There is a huge difference, though, when you present 1000 pips as your performance. You caught a big move. Great. Your leverage, though, matters enormously.
If you were trading GBP/USD, for example, a 1000 pip move is only around 5%. With no leverage that’s a fairly paltry return. I wouldn’t be patting you on the back. Similarly, if you were leveraged to the hilt I’d more likely call you lucky for not blowing up your account.
The bigger point of the post is that traders too often throw pips out there as a performance measure in situations where no real comparisson can be made. You normally don’t hear their trade frequency or holding periods, so you can’t directly compare it to anything meaningful. They don’t tell you what risk they were taking, so again you can’t really judge the value of their performance.
My favorite is when someone says “my method made X pips this week”, but when you look at the actual results you see that they were counting pips from simultaneous positions in different pairs like long EUR/USD and long GBP/USD. That means either you had to have a double USD risk or you need to cut the pip results in half.
You are idiots if you think pips don’t matter. Pips are all that matter. Do you think you need to make different trade if you have a lot of 10,000 or 10,000,000. you would make the same trade. why would you think any different. if you start out trading with the smallest lot and you make 100 pips per week why would you trade differently if you where using a much larger lot. the best thing to do is not trade your money but trade the market. don’t even look at your profit/loss. just look at the market and trade accordingly. if you trade money you might get out of a trade early because you make enough money and that is stupid. if you just trade the market and get the most out of each move, and trade that you make you will be a better trader. you don’t have to make special trades to make millions of dollars you just have to be consistent in the pips and the money will come.
Brian – You’re missing the point of the post. If all you’re doing is a self-comparisson where you know how much you’re risking and all of that, then by all means think in pips. You make good points about not getting caught up in the monetary value of it all (though I personally favor thinking in % terms rather than pip/point or $ terms when evaluating my performance). My argument here, though, is about how talking pips with other traders – unless they trade the same thing the same way as you – is meaningless. It leaves too much out.
If you tell me you made 1000 pips my response is going to be “And…..?” I don’t know if that’s good or not. How many trades did it take for you to get there? How much portfolio risk did you take? What kind of % return was that on your account? Without knowing the extra details I can’t judge whether you’re doing well, taking crazy risk, not risking enough, having to put too much effort into your performance, or any of the other ways I might come to a conclusion about your trading performance.

Requirement
Return the forex discussion on pips verbatim, between "There is a huge" and "of their performance.", inclusive. The data that comes next has no connection to the forex discussion above.

Data excerpt
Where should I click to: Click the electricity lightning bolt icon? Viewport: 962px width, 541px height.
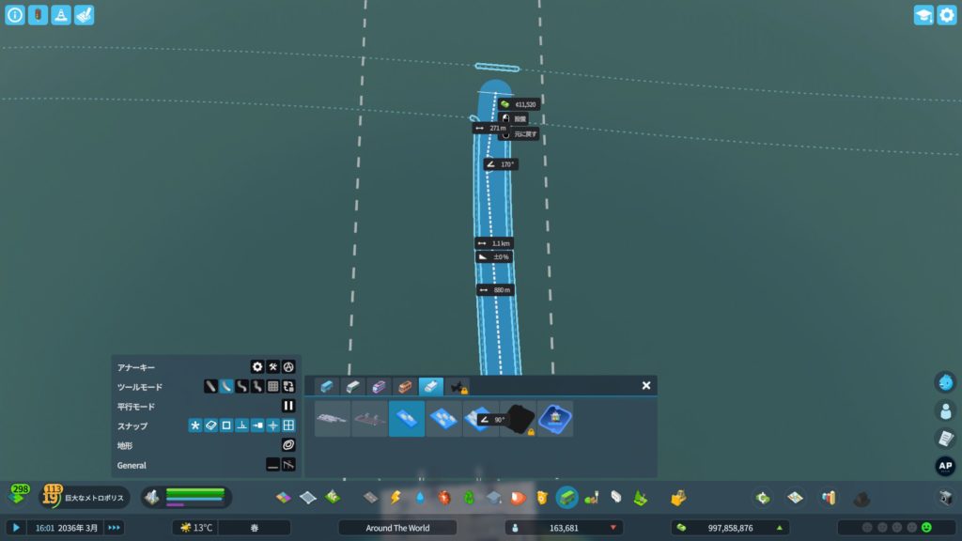396,497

Answer below
There is a huge difference, though, when you present 1000 pips as your performance. You caught a big move. Great. Your leverage, though, matters enormously.
If you were trading GBP/USD, for example, a 1000 pip move is only around 5%. With no leverage that’s a fairly paltry return. I wouldn’t be patting you on the back. Similarly, if you were leveraged to the hilt I’d more likely call you lucky for not blowing up your account.
The bigger point of the post is that traders too often throw pips out there as a performance measure in situations where no real comparisson can be made. You normally don’t hear their trade frequency or holding periods, so you can’t directly compare it to anything meaningful. They don’t tell you what risk they were taking, so again you can’t really judge the value of their performance.